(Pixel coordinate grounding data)
───

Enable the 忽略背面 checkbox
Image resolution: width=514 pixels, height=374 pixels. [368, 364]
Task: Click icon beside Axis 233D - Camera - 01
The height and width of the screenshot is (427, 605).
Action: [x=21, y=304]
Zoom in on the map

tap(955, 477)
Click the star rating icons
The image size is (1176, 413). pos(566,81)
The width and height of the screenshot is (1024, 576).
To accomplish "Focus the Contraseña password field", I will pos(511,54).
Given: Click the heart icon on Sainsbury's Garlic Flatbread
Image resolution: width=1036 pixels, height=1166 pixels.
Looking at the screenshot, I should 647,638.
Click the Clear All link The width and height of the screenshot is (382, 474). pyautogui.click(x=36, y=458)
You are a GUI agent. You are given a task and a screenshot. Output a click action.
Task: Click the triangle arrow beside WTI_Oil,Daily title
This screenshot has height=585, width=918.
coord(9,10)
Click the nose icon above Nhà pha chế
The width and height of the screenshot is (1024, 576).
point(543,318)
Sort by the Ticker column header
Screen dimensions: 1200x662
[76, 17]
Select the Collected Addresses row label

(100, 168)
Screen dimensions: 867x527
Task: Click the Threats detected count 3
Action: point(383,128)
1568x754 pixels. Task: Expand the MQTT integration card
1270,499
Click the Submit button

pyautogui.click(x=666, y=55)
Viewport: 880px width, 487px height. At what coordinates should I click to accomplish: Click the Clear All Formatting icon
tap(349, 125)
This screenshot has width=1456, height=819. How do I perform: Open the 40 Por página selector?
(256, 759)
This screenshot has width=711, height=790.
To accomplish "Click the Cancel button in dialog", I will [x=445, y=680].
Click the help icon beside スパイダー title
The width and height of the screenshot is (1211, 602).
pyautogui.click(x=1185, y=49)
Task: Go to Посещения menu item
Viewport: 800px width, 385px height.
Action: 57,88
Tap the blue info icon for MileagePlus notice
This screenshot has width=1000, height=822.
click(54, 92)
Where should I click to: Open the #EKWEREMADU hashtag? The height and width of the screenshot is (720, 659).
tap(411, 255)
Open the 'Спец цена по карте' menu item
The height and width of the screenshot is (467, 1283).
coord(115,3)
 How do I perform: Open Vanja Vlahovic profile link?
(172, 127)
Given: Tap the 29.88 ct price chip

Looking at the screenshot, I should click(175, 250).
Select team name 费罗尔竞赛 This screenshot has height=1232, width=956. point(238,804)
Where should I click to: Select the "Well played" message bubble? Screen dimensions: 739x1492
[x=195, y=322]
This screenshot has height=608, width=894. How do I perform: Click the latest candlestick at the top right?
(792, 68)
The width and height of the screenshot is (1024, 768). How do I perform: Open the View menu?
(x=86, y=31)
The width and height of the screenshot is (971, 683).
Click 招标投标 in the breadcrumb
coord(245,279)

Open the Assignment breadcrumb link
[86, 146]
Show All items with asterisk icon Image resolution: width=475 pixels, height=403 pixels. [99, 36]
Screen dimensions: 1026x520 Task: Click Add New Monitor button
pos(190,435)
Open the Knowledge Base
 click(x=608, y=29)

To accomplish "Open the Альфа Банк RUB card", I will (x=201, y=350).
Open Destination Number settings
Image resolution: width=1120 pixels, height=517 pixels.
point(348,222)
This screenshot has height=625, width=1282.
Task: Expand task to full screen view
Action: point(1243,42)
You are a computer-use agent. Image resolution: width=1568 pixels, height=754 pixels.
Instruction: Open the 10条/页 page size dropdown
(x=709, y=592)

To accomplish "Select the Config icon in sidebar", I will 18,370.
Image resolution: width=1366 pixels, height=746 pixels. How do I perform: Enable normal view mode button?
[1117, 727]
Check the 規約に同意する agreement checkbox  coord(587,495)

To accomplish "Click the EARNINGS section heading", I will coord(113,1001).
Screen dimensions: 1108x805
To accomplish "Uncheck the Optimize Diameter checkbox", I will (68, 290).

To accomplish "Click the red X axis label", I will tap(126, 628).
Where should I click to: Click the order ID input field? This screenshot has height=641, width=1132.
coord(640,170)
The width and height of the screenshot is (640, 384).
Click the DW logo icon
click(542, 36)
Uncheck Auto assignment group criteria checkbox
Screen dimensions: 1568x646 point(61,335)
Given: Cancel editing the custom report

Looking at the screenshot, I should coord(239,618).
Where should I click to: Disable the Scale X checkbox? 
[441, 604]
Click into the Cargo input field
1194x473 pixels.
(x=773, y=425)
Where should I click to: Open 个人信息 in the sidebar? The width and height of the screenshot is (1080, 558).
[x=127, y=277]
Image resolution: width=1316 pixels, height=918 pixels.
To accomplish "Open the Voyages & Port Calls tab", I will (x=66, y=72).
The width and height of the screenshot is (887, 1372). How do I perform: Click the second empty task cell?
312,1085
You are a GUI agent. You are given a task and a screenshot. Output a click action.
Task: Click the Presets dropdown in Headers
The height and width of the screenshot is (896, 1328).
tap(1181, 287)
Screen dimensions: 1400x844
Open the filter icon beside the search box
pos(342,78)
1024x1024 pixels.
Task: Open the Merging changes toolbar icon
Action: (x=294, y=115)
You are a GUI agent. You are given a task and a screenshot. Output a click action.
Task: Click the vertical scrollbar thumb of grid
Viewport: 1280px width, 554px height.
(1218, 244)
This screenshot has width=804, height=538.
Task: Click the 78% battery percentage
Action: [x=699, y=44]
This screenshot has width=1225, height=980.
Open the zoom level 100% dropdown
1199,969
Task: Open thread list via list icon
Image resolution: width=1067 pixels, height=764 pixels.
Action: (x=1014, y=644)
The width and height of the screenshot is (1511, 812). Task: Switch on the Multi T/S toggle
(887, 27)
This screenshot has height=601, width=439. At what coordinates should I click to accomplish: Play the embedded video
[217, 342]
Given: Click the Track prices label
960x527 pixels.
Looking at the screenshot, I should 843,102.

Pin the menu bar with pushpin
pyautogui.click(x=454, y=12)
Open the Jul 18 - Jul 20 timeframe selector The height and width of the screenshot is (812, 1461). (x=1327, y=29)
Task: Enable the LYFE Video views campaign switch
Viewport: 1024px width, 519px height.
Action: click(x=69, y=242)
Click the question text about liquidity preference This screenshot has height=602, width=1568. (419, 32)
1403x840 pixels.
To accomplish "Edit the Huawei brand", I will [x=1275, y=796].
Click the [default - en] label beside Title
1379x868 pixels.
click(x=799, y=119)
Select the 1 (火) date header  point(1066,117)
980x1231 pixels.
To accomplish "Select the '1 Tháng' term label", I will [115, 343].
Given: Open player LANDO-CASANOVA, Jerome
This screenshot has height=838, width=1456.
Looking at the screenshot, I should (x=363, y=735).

───

* What needs to be done
Retype every record above exactly as it appears.

* Output of the task
Enable the 忽略背面 checkbox
Image resolution: width=514 pixels, height=374 pixels. [368, 364]
Task: Click icon beside Axis 233D - Camera - 01
The height and width of the screenshot is (427, 605).
Action: [x=21, y=304]
Zoom in on the map

tap(955, 477)
Click the star rating icons
The image size is (1176, 413). pos(566,81)
The width and height of the screenshot is (1024, 576).
To accomplish "Focus the Contraseña password field", I will pos(511,54).
Given: Click the heart icon on Sainsbury's Garlic Flatbread
Image resolution: width=1036 pixels, height=1166 pixels.
Looking at the screenshot, I should 647,638.
Click the Clear All link The width and height of the screenshot is (382, 474). pyautogui.click(x=36, y=458)
You are a GUI agent. You are given a task and a screenshot. Output a click action.
Task: Click the triangle arrow beside WTI_Oil,Daily title
This screenshot has height=585, width=918.
coord(9,10)
Click the nose icon above Nhà pha chế
The width and height of the screenshot is (1024, 576).
point(543,318)
Sort by the Ticker column header
Screen dimensions: 1200x662
[76, 17]
Select the Collected Addresses row label

(100, 168)
Screen dimensions: 867x527
Task: Click the Threats detected count 3
Action: point(383,128)
1568x754 pixels. Task: Expand the MQTT integration card
1270,499
Click the Submit button

pyautogui.click(x=666, y=55)
Viewport: 880px width, 487px height. At what coordinates should I click to accomplish: Click the Clear All Formatting icon
tap(349, 125)
This screenshot has width=1456, height=819. How do I perform: Open the 40 Por página selector?
(256, 759)
This screenshot has width=711, height=790.
To accomplish "Click the Cancel button in dialog", I will [x=445, y=680].
Click the help icon beside スパイダー title
The width and height of the screenshot is (1211, 602).
pyautogui.click(x=1185, y=49)
Task: Go to Посещения menu item
Viewport: 800px width, 385px height.
Action: 57,88
Tap the blue info icon for MileagePlus notice
This screenshot has width=1000, height=822.
click(54, 92)
Where should I click to: Open the #EKWEREMADU hashtag? The height and width of the screenshot is (720, 659).
tap(411, 255)
Open the 'Спец цена по карте' menu item
The height and width of the screenshot is (467, 1283).
coord(115,3)
 How do I perform: Open Vanja Vlahovic profile link?
(172, 127)
Given: Tap the 29.88 ct price chip

Looking at the screenshot, I should click(175, 250).
Select team name 费罗尔竞赛 This screenshot has height=1232, width=956. point(238,804)
Where should I click to: Select the "Well played" message bubble? Screen dimensions: 739x1492
[x=195, y=322]
This screenshot has height=608, width=894. How do I perform: Click the latest candlestick at the top right?
(792, 68)
The width and height of the screenshot is (1024, 768). How do I perform: Open the View menu?
(x=86, y=31)
The width and height of the screenshot is (971, 683).
Click 招标投标 in the breadcrumb
coord(245,279)

Open the Assignment breadcrumb link
[86, 146]
Show All items with asterisk icon Image resolution: width=475 pixels, height=403 pixels. [99, 36]
Screen dimensions: 1026x520 Task: Click Add New Monitor button
pos(190,435)
Open the Knowledge Base
 click(x=608, y=29)

To accomplish "Open the Альфа Банк RUB card", I will (x=201, y=350).
Open Destination Number settings
Image resolution: width=1120 pixels, height=517 pixels.
point(348,222)
This screenshot has height=625, width=1282.
Task: Expand task to full screen view
Action: point(1243,42)
You are a computer-use agent. Image resolution: width=1568 pixels, height=754 pixels.
Instruction: Open the 10条/页 page size dropdown
(x=709, y=592)

To accomplish "Select the Config icon in sidebar", I will 18,370.
Image resolution: width=1366 pixels, height=746 pixels. How do I perform: Enable normal view mode button?
[1117, 727]
Check the 規約に同意する agreement checkbox  coord(587,495)

To accomplish "Click the EARNINGS section heading", I will coord(113,1001).
Screen dimensions: 1108x805
To accomplish "Uncheck the Optimize Diameter checkbox", I will (68, 290).

To accomplish "Click the red X axis label", I will tap(126, 628).
Where should I click to: Click the order ID input field? This screenshot has height=641, width=1132.
coord(640,170)
The width and height of the screenshot is (640, 384).
Click the DW logo icon
click(542, 36)
Uncheck Auto assignment group criteria checkbox
Screen dimensions: 1568x646 point(61,335)
Given: Cancel editing the custom report

Looking at the screenshot, I should coord(239,618).
Where should I click to: Disable the Scale X checkbox? 
[441, 604]
Click into the Cargo input field
1194x473 pixels.
(x=773, y=425)
Where should I click to: Open 个人信息 in the sidebar? The width and height of the screenshot is (1080, 558).
[x=127, y=277]
Image resolution: width=1316 pixels, height=918 pixels.
To accomplish "Open the Voyages & Port Calls tab", I will (x=66, y=72).
The width and height of the screenshot is (887, 1372). How do I perform: Click the second empty task cell?
312,1085
You are a GUI agent. You are given a task and a screenshot. Output a click action.
Task: Click the Presets dropdown in Headers
The height and width of the screenshot is (896, 1328).
tap(1181, 287)
Screen dimensions: 1400x844
Open the filter icon beside the search box
pos(342,78)
1024x1024 pixels.
Task: Open the Merging changes toolbar icon
Action: (x=294, y=115)
You are a GUI agent. You are given a task and a screenshot. Output a click action.
Task: Click the vertical scrollbar thumb of grid
Viewport: 1280px width, 554px height.
(1218, 244)
This screenshot has width=804, height=538.
Task: Click the 78% battery percentage
Action: [x=699, y=44]
This screenshot has width=1225, height=980.
Open the zoom level 100% dropdown
1199,969
Task: Open thread list via list icon
Image resolution: width=1067 pixels, height=764 pixels.
Action: (x=1014, y=644)
The width and height of the screenshot is (1511, 812). Task: Switch on the Multi T/S toggle
(887, 27)
This screenshot has height=601, width=439. At what coordinates should I click to accomplish: Play the embedded video
[217, 342]
Given: Click the Track prices label
960x527 pixels.
Looking at the screenshot, I should 843,102.

Pin the menu bar with pushpin
pyautogui.click(x=454, y=12)
Open the Jul 18 - Jul 20 timeframe selector The height and width of the screenshot is (812, 1461). (x=1327, y=29)
Task: Enable the LYFE Video views campaign switch
Viewport: 1024px width, 519px height.
Action: click(x=69, y=242)
Click the question text about liquidity preference This screenshot has height=602, width=1568. (419, 32)
1403x840 pixels.
To accomplish "Edit the Huawei brand", I will [x=1275, y=796].
Click the [default - en] label beside Title
1379x868 pixels.
click(x=799, y=119)
Select the 1 (火) date header  point(1066,117)
980x1231 pixels.
To accomplish "Select the '1 Tháng' term label", I will [115, 343].
Given: Open player LANDO-CASANOVA, Jerome
This screenshot has height=838, width=1456.
Looking at the screenshot, I should (x=363, y=735).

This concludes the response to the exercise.